ここで課題となるのが、インフラだ。プリウスのようなハイブリッド車(HV)の場合、新規のインフラ整備は必要なく、ガソリン車と同じ利用環境で対応できる。また、PHVやEVでも、直流急速充電や交流240Vのインフラがなくても、一般家庭や業務施設に交流100V電源は常設されているため、必要最低限のインフラはすでに整備されているといえる。
一方、FCVの場合、燃料は水素であり、水素専用のステーションと、水素の精製し物流させる事業システムの構築が必要だ。国としては、水素ステーションの整備を進めており、2015年度に80カ所だが、20年には160カ所、25年度には320カ所という整備目標を公表している。
こうした水素ステーション整備での課題は、「高い整備費と運営費」だ。現在、一カ所あたりの整備費は約4億円で、欧米の2倍以上の高額だ。その原因は、高圧ガス保安法を主体とした各種の規制緩和が遅れているからだ。同法は本来、自動車を対象としておらず、FCVの登場によって、新たなる解釈と一部法改正が必要なのだ。国は15年を「水素元年」と呼び、こうした規制を関係省庁に横串をさして、積極的に緩和すると明言した。確かに、規制緩和が実行されてはいるが、水素事業の関係者に直接話を聞くと、その多くが
「当初に期待していたほどのスピード感ではない」と語る。
普及への期待は、海外の規制頼みか
こうして、日本国内では先行き不透明なFCV。では、視点を世界市場に移すと普及の可能性が見えてくるのだろうか。
結論を言えば、答えはNOだ。現在、具体的なFCVに関する法整備や普及補助金があるのは、米カリフォルニア州のみ。全米でみると、FCVに対する一般消費者市民からの認知度はまだ低く、具体的な普及策を打ち出そうとしている州は少ない。
また、欧州ではドイツを中心とした欧州では、風力発電や太陽光発電によって水を電気分解して水素をつくり、二酸化炭素を触媒反応させてメタンを合成する実験が進んでいる。こうした過程で、FCVの普及が連動する可能性があるが、その事業規模はけっして大きいとはいえない。

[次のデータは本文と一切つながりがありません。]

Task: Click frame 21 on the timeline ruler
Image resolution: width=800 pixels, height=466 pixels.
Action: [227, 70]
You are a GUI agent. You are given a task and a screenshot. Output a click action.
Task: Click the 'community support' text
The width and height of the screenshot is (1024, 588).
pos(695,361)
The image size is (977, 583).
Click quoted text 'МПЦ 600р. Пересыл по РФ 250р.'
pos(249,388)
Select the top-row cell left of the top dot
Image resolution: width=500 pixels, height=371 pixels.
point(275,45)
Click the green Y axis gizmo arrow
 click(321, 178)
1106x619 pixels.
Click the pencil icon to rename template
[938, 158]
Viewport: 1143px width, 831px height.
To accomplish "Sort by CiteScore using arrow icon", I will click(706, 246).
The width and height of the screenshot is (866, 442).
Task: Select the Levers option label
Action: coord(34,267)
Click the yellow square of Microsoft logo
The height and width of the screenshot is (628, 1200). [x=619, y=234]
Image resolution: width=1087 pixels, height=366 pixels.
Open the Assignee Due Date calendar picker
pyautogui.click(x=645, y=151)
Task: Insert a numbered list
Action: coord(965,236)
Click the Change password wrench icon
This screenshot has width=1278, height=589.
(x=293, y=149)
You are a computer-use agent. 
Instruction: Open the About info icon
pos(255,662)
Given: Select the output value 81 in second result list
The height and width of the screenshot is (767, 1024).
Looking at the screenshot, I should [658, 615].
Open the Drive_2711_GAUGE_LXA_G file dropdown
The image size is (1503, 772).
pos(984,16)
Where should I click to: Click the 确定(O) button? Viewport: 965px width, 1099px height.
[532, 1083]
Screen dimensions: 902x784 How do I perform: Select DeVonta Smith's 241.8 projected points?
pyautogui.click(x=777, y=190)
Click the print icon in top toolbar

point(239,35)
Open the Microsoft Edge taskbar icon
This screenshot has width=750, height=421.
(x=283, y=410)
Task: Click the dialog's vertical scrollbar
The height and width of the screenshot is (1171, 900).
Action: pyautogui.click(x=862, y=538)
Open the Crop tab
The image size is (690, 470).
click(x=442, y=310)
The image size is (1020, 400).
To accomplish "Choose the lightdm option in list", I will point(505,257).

このように、普及について未知数なFCVだが、唯一の可能性は「規制」による普及の後押しだ。この規制とは、アメリカ、欧州、中国でのCAFE(企業別平均燃費)、アメリカのZEV規制法(ゼロ・エミッション・ヴィークル規制法)、中国のNEV(ニュー・エネルギー・ヴィークル)関連の規制、そして地球温暖化対策についての「パリ協定」だ。